I’m not a contrarian but know, as an art historian, that the realist vein in American art, the ruling style from Copley to, say, Sheeler, receded in prominence with the triumph of abstract expressionism. I don’t like the term “non-representational art” since every work of art depicts or projects something, however intangible. That said, abstraction, or the deconstruction and remaking of form, still rules the American aesthetic, or at least the aesthetic championed by critics, art schools, most dealers, and collectors who consider themselves sophisticated. Artists like Eakins, Sargent, Winslow Homer, and the Hudson River painters are revered as American Old Masters but not as role models for the avant-garde of our time.

Price of Progress by Janne Jääskeläinen. Photograph courtesy of Steffen Schubert.

As a curator at the Clark Art Institute for years, I was well aware of the French atelier system. Many of the artists whose work is in the Clark collection went through it, and the Clark has great paintings by Gérôme. Among Sterling Clark’s criteria for selecting the best art was craftsmanship, a disparaging term to creative types, but I’d call it technical brilliance, which covers Sargent’s gestural application of paint and Alfred Stevens’s precisely dazzling figures. Both had Paris atelier training.

I directed a museum, the Addison Gallery of American Art at Phillips Academy in Andover, Massachusetts, where the post-1945 collection, though a very good one, was a New York school collection. Its Pollock, Kline, Hofmann, and Barnett Newman holdings are superb, but the collection didn’t include work by Fairfield Porter, John Koch, or Rackstraw Downes, among many other Americans working in a realist style. Over time, I filled the holes, but when I discovered the Florence Academy years ago, I thought about the place realism has in today’s high-end marketplace.

Prodigal Son by Magdalena Almy, Advanced Painting final project. De San Juan Guerrero photograph.

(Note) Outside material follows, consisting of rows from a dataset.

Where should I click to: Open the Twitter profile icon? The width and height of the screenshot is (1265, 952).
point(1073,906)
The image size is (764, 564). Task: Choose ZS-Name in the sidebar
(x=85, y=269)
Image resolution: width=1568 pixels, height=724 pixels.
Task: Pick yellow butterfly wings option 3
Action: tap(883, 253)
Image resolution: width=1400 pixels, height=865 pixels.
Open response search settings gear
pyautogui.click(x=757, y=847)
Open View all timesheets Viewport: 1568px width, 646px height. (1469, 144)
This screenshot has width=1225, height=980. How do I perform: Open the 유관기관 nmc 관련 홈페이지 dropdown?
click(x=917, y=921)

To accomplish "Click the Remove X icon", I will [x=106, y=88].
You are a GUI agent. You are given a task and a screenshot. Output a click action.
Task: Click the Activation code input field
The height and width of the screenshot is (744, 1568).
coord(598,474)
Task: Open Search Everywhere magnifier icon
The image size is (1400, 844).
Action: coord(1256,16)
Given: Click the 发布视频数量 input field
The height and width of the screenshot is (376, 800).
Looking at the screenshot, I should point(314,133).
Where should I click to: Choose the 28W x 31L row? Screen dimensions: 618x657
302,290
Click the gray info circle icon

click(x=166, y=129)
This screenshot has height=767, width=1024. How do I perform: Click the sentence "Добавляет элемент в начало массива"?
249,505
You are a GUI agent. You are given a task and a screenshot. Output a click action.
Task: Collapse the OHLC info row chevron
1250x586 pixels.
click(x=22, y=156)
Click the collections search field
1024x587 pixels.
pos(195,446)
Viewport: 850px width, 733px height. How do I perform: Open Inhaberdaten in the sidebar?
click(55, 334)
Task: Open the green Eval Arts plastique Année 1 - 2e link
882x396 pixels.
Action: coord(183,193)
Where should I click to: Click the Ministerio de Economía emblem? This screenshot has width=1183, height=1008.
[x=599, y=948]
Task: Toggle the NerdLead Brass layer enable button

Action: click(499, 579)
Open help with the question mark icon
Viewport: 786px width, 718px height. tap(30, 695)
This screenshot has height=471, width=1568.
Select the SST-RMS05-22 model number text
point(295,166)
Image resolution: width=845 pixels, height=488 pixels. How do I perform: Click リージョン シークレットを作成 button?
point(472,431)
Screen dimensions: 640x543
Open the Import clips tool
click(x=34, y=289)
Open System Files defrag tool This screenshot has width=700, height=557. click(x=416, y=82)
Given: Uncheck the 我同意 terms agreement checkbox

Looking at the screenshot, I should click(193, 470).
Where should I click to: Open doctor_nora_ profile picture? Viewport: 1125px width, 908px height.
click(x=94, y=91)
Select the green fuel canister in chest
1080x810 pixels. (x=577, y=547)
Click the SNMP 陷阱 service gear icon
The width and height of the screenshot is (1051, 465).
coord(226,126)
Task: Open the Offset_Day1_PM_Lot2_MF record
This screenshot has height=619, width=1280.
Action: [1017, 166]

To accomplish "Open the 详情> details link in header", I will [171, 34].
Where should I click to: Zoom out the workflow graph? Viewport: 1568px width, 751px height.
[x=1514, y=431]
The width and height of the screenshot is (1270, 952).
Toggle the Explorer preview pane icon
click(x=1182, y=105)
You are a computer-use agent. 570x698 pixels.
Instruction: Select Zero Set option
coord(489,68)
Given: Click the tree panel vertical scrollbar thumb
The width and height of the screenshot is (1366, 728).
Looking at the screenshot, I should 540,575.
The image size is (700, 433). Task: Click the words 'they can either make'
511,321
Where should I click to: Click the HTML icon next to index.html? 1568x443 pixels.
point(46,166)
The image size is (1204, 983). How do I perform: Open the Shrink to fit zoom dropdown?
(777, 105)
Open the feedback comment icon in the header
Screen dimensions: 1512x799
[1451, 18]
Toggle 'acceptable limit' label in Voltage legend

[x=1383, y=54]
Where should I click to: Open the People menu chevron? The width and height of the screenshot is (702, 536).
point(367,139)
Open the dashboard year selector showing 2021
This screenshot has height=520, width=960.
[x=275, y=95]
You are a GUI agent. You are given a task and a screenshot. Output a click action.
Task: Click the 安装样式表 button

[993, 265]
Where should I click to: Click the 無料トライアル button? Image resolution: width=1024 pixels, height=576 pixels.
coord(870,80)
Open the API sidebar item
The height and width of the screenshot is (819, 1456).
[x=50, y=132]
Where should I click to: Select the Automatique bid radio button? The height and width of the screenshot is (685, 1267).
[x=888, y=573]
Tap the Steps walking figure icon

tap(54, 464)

The academy has taught thousands of students, and graduates have formed schools of their own, teaching via the atelier system. The working artists coming from these schools tend to occupy an economy distinct from the New York contemporary art world. I see this as a failure of conventional taste and especially in art criticism, art history instruction, and museum scholarship, all of which need to be less blinkered and less snobby and see the obvious quality this kind of teaching and learning produces.